So too, is your agenda quite clear. I worked in both sectors for a total of 24 years. Now, that I work in neither doesn't mean I don't keep up with them. As public policy goes, private prisons are a very bad idea. I was not a disgruntled company employee. I simply did not like how they did their business, so I left with my integrity intact. I was a corporate officer who had to constantly do end runs around a vice-president who was brain dead when it came to obeying the law. He was not one who believed you had to spend money to make money. Words in a contract meant absolutely nothing to him. Having been there, done that, my analysis of the industry from the top is one that all (having witnessed how they do their business) companies give an off-brand kind of service. It's difficult to imagine that a for-profit company has any altruistic motive to rehabilitate an offender. Rehabilitation is not conducive to profit. Now, I would be the first to say that there are some companies who offer comparable if not better services such as drug abuse programming and the like. I would certainly clarify my position that I am against private companies warehousing inmates. I will never change my position on that even if the government has a monitor in every dorm or cell block. My position has nothing to do with unions. Yes, as you know (as we have both worked in the Texas system) public prisons are a mass of screwups. There are wardens who are wet behind the ears and you have to wonder how on God's green earth did these idiots make it to the top. Not a bit of snap to them and would and could not learn how to "convict." Well, according to the Peter Principle, "Sour cream rises to the top."
Your defense of the privates is that they hire experienced wardens. For what they pay them, they should. That's where it stops, though. You know as well as I do that pay for the supervisors and line staff is barely a liveable wage. Insurance benefits, little that they are, don't kick in until 3-6 months down the road. Yeah, it's about the bottom line at the expense of your employees, alright. So, any defense of the employees to earn a livable wage makes a person a liberal union hack? Have I missed something in your eloquence that companies should take care of their employees? Aren't they the backbone? You blast unions (which I have no need for because if you're taking care of your employees, there's no need) because they represent employees?
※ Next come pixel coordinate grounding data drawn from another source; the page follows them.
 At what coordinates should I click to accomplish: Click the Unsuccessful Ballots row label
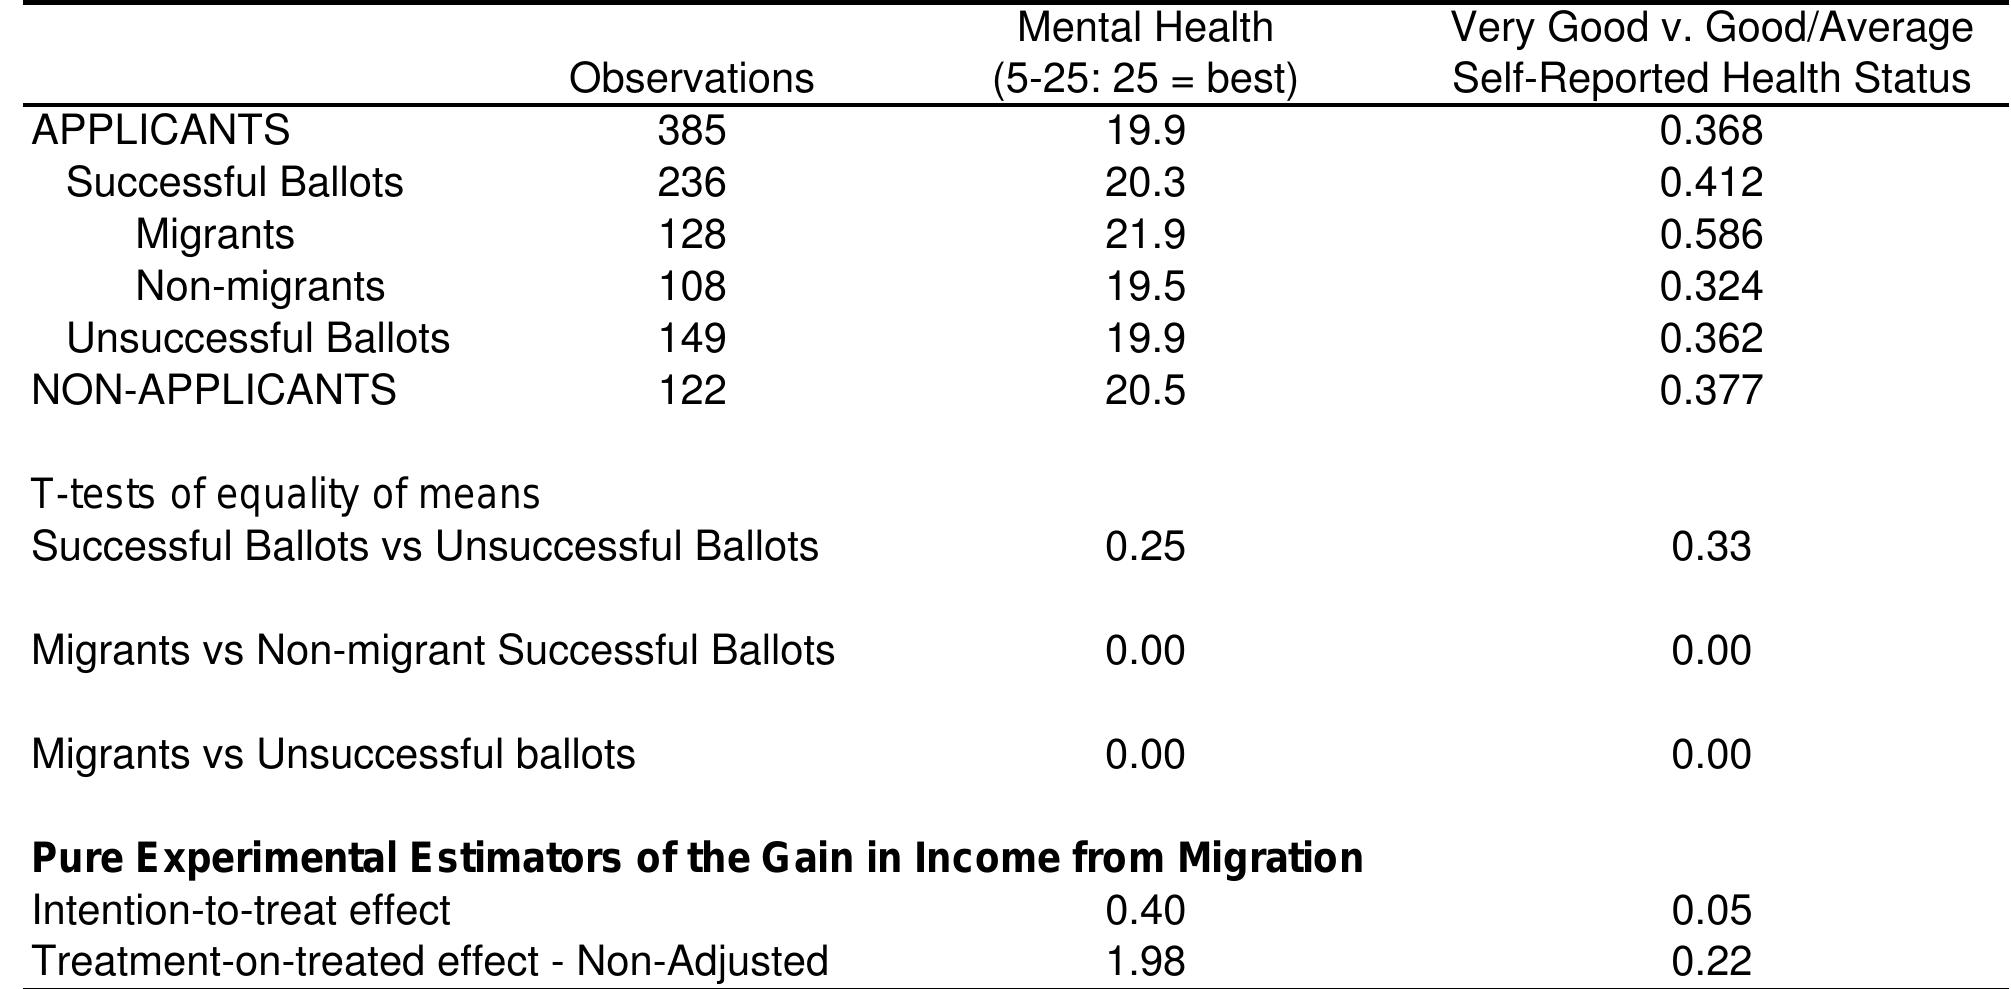pyautogui.click(x=258, y=338)
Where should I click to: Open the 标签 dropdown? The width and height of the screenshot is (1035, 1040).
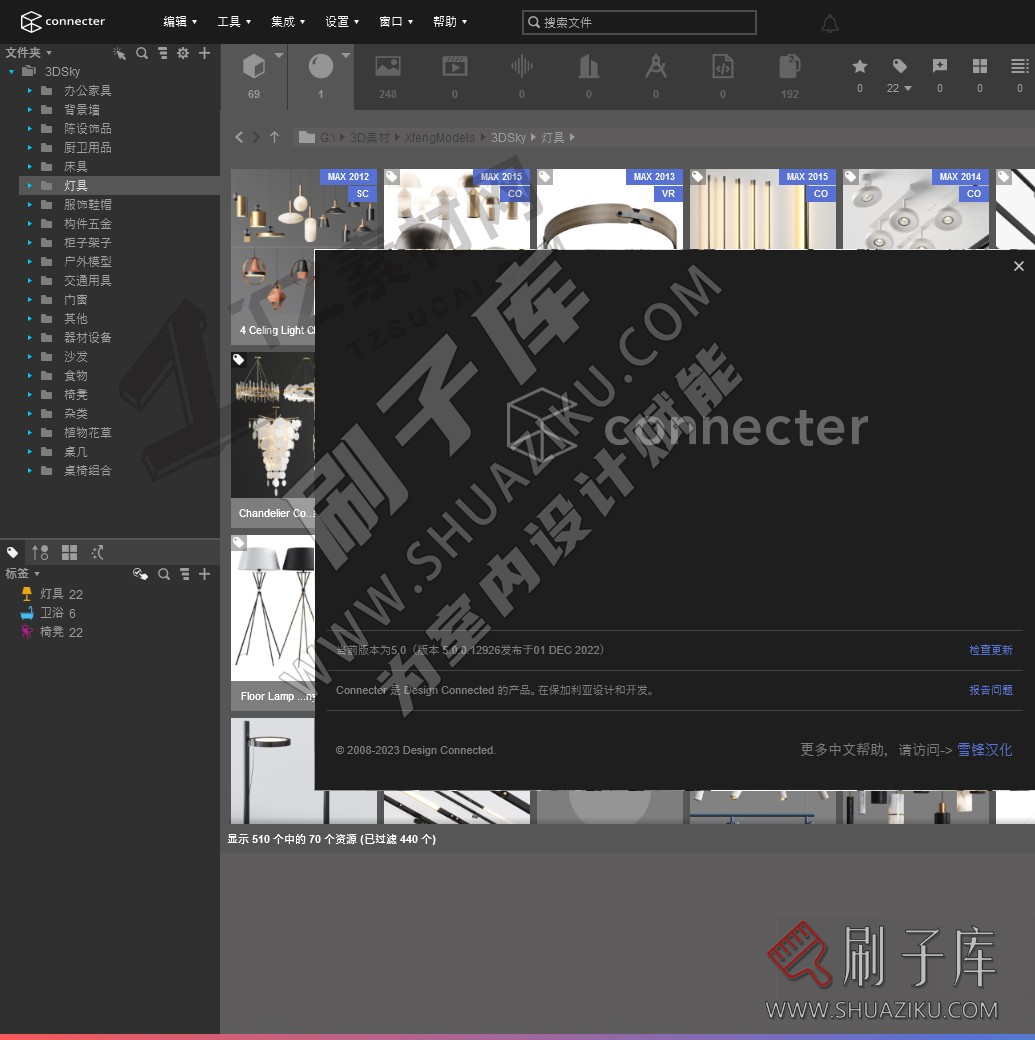(21, 573)
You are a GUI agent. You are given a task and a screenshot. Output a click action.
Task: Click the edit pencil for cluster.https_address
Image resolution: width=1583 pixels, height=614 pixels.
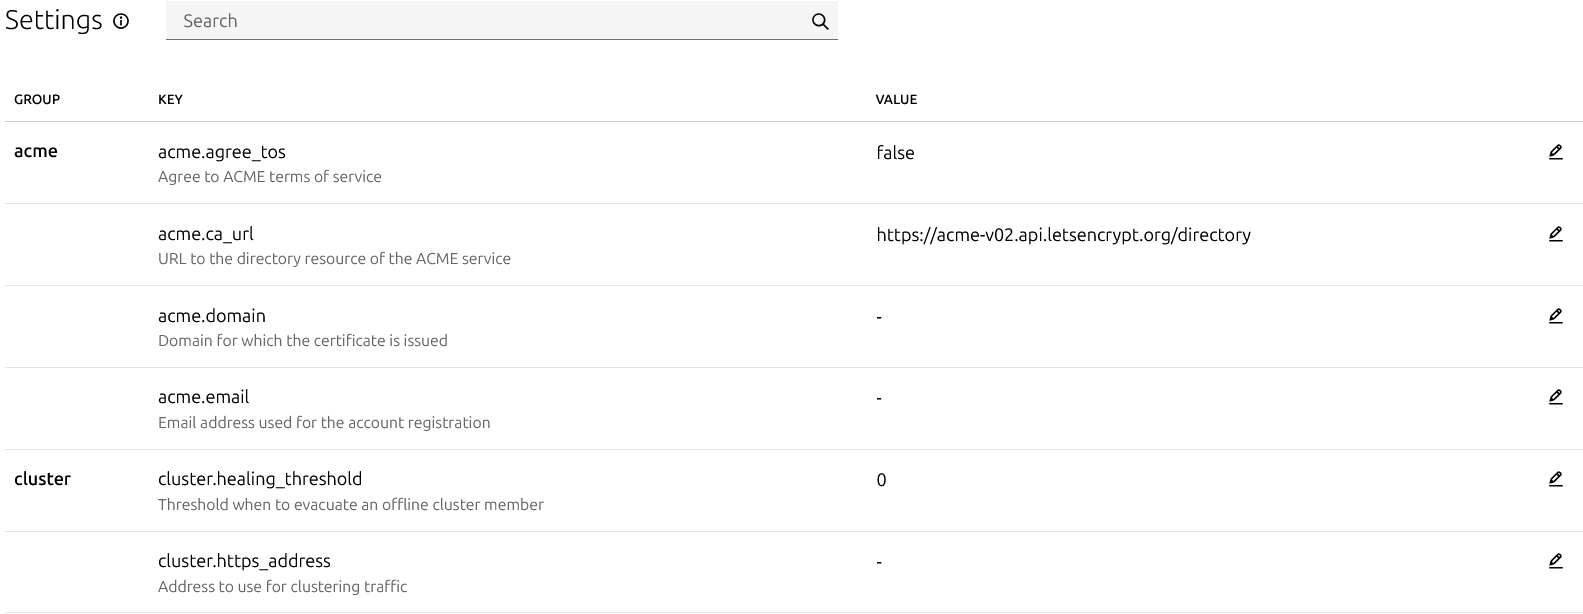[x=1554, y=561]
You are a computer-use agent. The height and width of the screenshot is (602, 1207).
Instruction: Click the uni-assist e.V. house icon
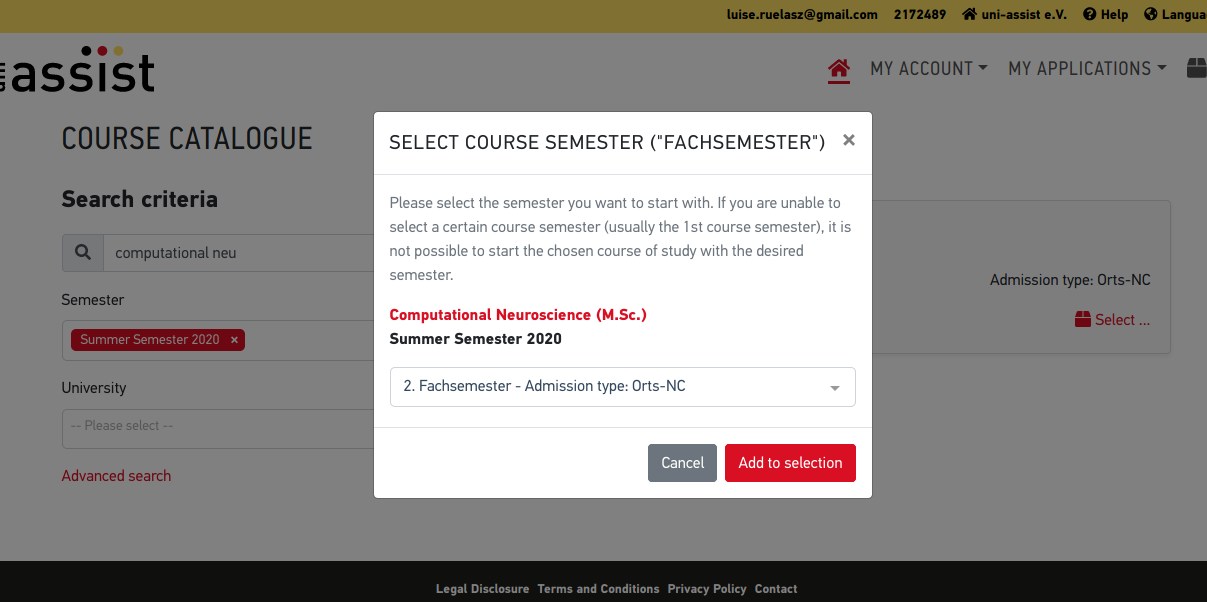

What's the difference in a company lobbying a legislator for business and someone representing the employees before a politician? So, what kind of person do you attract to this kind of job? A county boy or girl who'll get eaten alive by a well-seasoned thug? People are not leaving state service in droves to go to work for the privates. I'm trying to find the logic in your argument that a state employee would quit for lower pay and minimal benefits. You think that it might be because of less stress and the requirements that private companies just want warm bodies and no expectations? It is well documented, in a good economy or bad economy, that ALL companies have a hard time recruiting and retaining their employees. That makes it a public safety issue. If a company can walk away from a contract because they can't staff it, what integrity does the company have?
Remember, the state is the customer and regardless of what happens in their own backyard, they are still the customer.
You said you did audits for state agencies. I only hope your written reports were nothing like your posts on this board. I'm sorry. That was cold-blooded. I apologize. You have a good day and I mean that. You're a likable fellow even if you're pro-privatization.